Doctor Maceavedy informs Mainwaring of Frazer's hoard at the bank the next day, worried that any theft or loss of the gold would have devastating effects on Frazer's health. Mainwaring agrees that Frazer should not keep the sovereigns in his house and resolves to convince the stingy Scotsman to sell them and buy an annuity at the bank (furiously denouncing Wilson's suggestion that Mainwaring is motivated by the fact that he, as bank manager, would profit from this). Deciding to raise the matter subtly, Mainwaring gives the whole platoon a lecture about how they should keep their money and valuables in the bank, again insisting that any profit for him is not part of the issue. Unfortunately, Frazer sees through Mainwaring's hints and rushes off, vowing he will never let anyone, least of all Mainwaring, get his gold.

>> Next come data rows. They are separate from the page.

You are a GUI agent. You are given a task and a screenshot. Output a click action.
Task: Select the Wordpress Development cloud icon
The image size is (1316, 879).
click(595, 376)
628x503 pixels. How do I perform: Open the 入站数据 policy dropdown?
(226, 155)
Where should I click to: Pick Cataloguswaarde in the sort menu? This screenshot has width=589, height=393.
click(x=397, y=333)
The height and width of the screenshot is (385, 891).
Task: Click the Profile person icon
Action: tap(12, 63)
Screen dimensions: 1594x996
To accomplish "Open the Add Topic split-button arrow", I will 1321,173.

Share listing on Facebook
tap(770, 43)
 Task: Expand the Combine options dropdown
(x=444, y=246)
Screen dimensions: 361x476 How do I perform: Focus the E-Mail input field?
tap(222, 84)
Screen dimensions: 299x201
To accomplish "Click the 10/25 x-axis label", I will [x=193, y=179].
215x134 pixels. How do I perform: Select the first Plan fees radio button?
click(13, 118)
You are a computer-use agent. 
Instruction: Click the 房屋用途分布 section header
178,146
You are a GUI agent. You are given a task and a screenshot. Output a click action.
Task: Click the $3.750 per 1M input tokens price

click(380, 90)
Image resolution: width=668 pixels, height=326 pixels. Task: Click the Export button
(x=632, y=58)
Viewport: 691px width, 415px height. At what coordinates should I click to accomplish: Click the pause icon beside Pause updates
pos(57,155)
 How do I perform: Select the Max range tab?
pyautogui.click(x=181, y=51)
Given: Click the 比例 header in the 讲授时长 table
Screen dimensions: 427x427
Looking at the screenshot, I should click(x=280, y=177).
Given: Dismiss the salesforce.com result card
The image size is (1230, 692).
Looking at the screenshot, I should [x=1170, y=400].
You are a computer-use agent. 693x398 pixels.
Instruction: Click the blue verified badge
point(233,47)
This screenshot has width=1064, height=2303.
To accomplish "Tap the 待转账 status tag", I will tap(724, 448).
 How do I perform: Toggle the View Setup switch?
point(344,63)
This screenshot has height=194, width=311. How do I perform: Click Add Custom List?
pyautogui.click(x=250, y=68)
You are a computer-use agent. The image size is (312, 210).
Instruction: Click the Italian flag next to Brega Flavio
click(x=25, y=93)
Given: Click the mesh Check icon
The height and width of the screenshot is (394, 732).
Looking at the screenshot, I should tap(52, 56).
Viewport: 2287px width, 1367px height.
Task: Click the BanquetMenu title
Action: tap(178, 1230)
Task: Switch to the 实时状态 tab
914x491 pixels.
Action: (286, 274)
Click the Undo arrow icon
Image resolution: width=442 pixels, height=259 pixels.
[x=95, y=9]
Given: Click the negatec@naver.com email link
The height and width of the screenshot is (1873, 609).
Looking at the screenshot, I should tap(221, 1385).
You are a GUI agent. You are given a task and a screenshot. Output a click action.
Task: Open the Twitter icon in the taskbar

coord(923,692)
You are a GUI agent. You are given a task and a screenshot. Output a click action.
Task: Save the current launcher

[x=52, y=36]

Word of Frazer's hidden wealth soon spreads and is discussed at length in Hodges' grocer shop by Hodges, the Vicar (who wants to persuade Frazer to donate towards restoring the church) and the Verger. Frazer then misses parade, prompting the platoon to go looking for him (as this involves going to several pubs, Wilson ends up severely drunk) – after they come back unsuccessful, Frazer defiantly phones Mainwaring, saying he will hide the sovereigns where nobody will ever find them. Inspired by Pike remembering a film about a miser who buried his gold, Mainwaring assigns some of the platoon to stake out Frazer's house, certain he will do it that night. Much later, Frazer is spotted leaving his house by both the platoon and Hodges (who's out on air raid patrol). Followed secretly by the platoon, Frazer buries the box in the local graveyard. After he leaves, Mainwaring and the others dig up the box and attempt to break it open, only to be caught by the Vicar, the Verger and Hodges (who also followed Frazer), who insists their actions are illegal. Mainwaring agrees to settle the matter the next day.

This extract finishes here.